**Assignment**
Restate the data below word for word. Leave the images out.

**Stored data**
—————

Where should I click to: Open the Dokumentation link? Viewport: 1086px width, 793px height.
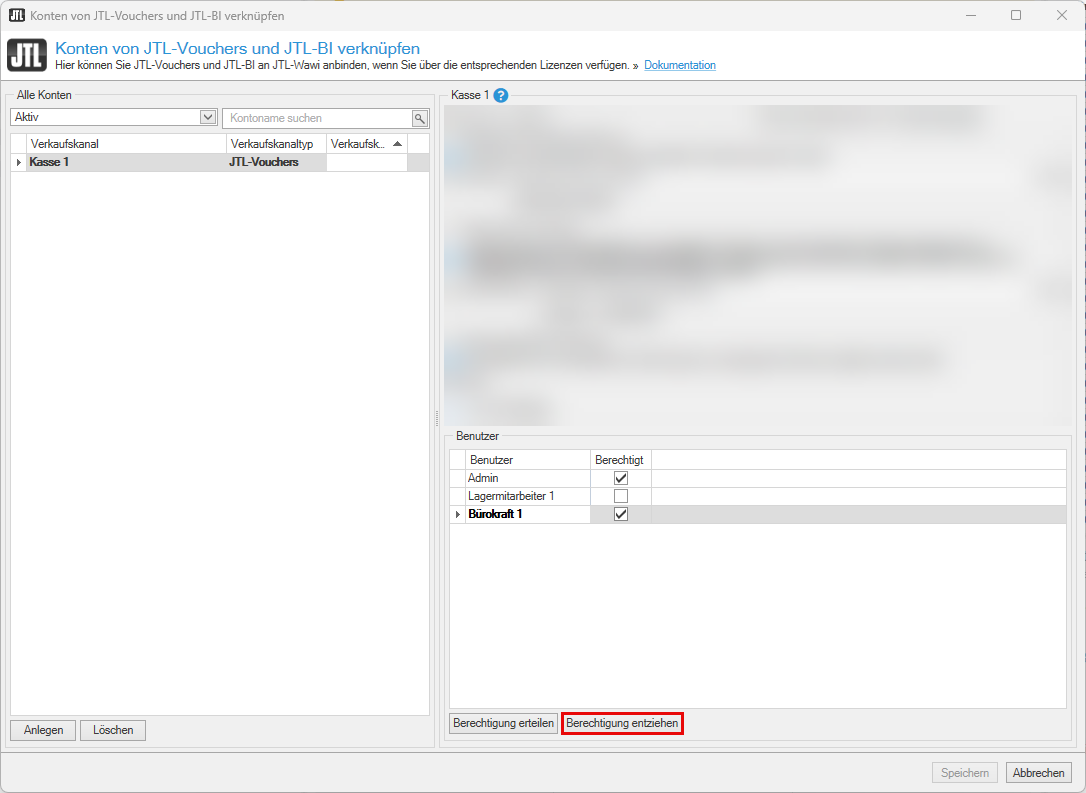tap(680, 65)
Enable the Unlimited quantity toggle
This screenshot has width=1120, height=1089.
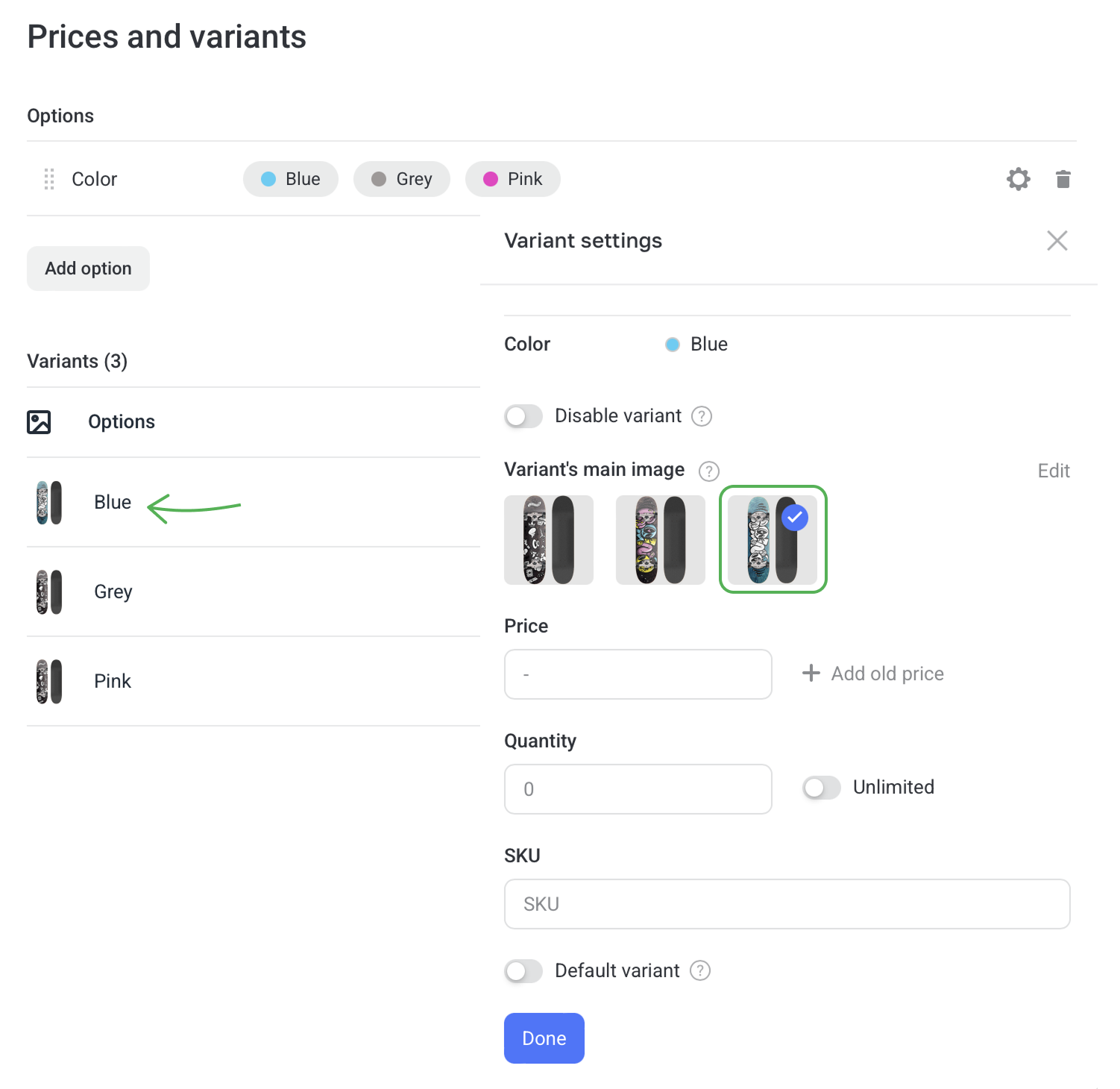(822, 788)
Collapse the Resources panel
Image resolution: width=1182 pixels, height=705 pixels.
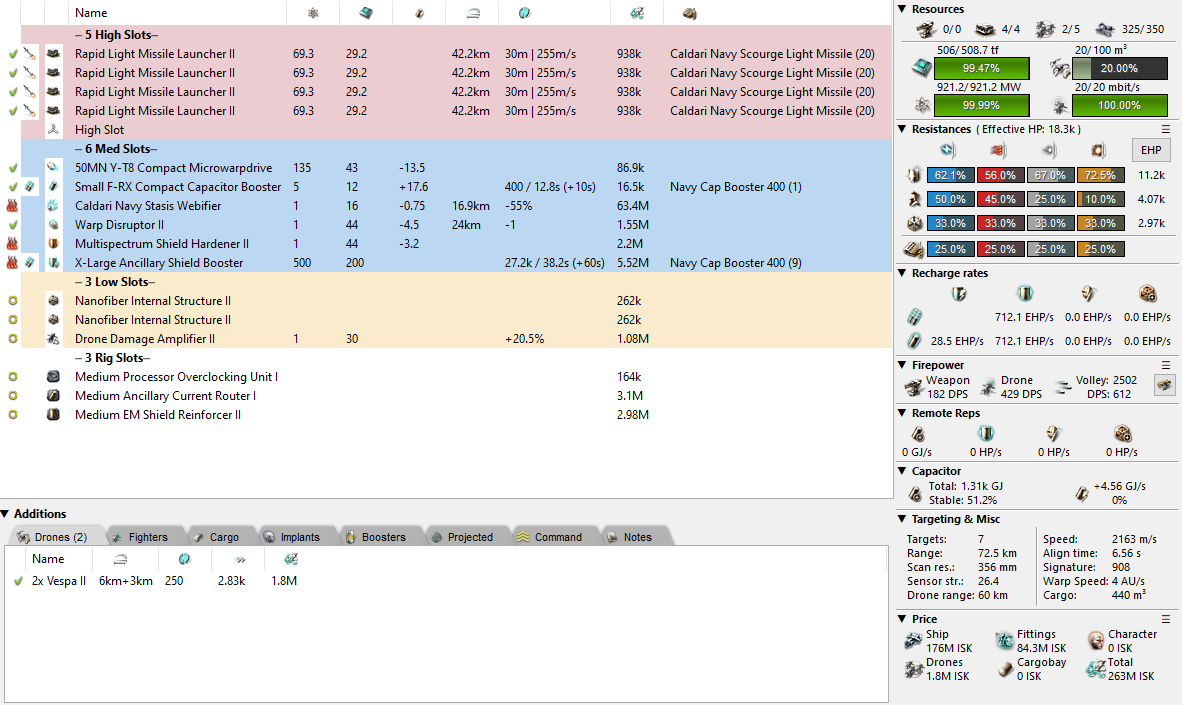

—————

**Result for this task**
Where should I click to: Open the Dokumentation link? Viewport: 1086px width, 793px height.
tap(680, 65)
Enable the Unlimited quantity toggle
This screenshot has width=1120, height=1089.
(822, 788)
Collapse the Resources panel
Image resolution: width=1182 pixels, height=705 pixels.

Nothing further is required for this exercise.